Of late, many libertarians have been understandably concerned about temporary losses of freedom to congregate with others, due to the pandemic. However, this is no time to neglect the additional burdens we face due to excess regulatory environments, for over regulation could also affect society's ability to fully recover in the long term.
Only recall, how limits to personal freedom extend well beyond the social and the political. When essential product is defined so as to incur unnecessary costs, many of us lose the chance to make the best use of our time priorities. In other words, some aspects of market design include hidden intentions which in turn reduce our level of economic freedom. Indeed, some of today's regulatory burdens could limit our ability to live meaningful lives, if they are not addressed soon enough to help us meet our financial obligations to others in the near term.
As jobs continue to be lost and societies struggle to maintain their financial obligations, we need a response which takes both short and long term structural issues into account. Ultimately, the best way to reduce near future financial obligations, is to set about reducing the costs of the structural burdens they were based upon. Production reform would make doing so a distinct possibility. As things currently stand, structural burdens now create excessive financial obligations for public and private interests alike, and pandemic circumstance exacerbates this reality.
We know that many problems which seemingly emerged overnight, nevertheless aren't going away any time soon. Importantly, a longer term approach is needed - one which also expands ownership potential and economic participation by simplifying a wide range of supply side structural issues. That said, how to determine what kinds of regulations stand in the way? Clearly, some forms of regulations are benign and often beneficial, especially when standardization procedures also encourage exponential growth in supply side output. Commodification which results in broad economic access and reasonably well met demand, is an example of positive procedural standardization.
However, many procedural regulations aren't intended to bolster supply side capacity, especially when exponential growth in output is not an option due to natural scarcities of time and place. Too many non tradable sector regulations impose limits on (already scarce) time and space linked product, instead. Some public and private institutions intentionally hide what supply side limits are actually intended to accomplish on their behalf. These forms of intentional market design often disallow basic product such as housing or time based service options. Hence producers and consumers alike end up with excessive time commitments when no other choices are available - scarce time which otherwise might have been put to more productive ends.
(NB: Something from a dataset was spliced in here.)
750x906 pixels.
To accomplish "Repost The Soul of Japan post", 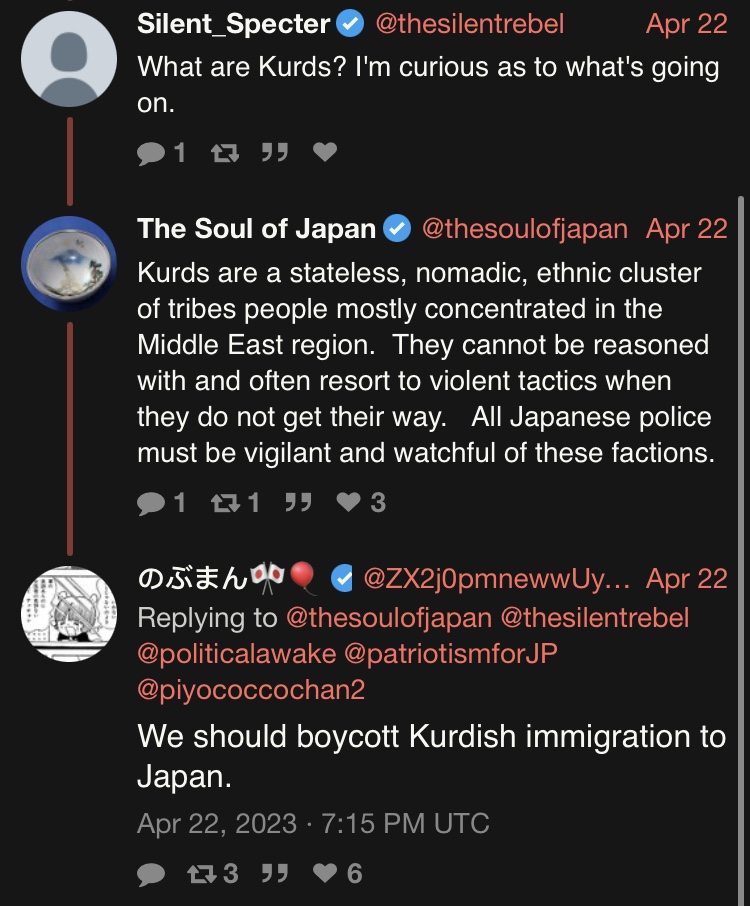I will pos(225,502).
Even though hidden intentions in market design aren't the most obvious feature of existing inequalities, they tend to result in more debilitating circumstance for lower income levels than other forms of inequality. Consider for example, how neither basic income (as generally promoted) or Social Security income is truly capable of addressing today's non tradable sector requirements for basic needs. Yet if basic income were eventually enacted alongside Social Security, millions more individuals would have little else in the way of resources to meet their obligations. It's time to bring more of the hidden intentions for market design out into the open, so that markets can become simpler and more accessible for producers and consumers alike.
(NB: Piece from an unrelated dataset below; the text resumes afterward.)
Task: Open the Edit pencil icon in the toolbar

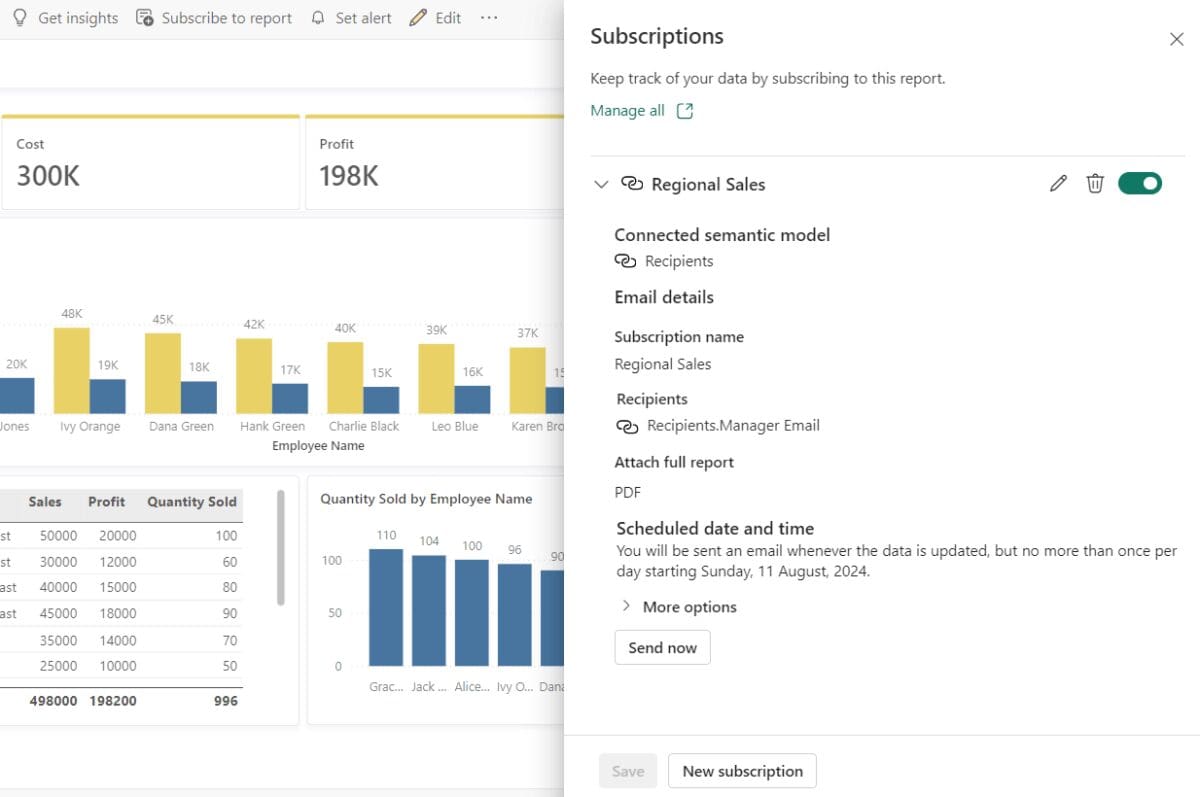Action: click(419, 17)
Fortunately, it is quite feasible to create more flexible patterns for personal ownership and economic participation. It is also possible to reclaim the value of our time, so we can pursue more of what makes life meaningful and productive. Only yesterday, some were arguing how society had become too complacent for productive change to materialize. Yet we no longer have the luxury of remaining complacent. Perhaps we can respond to crisis by turning it to a better future for all concerned. Why not reorient intentional market design toward more benign forms, so that all can benefit from greater economic freedom.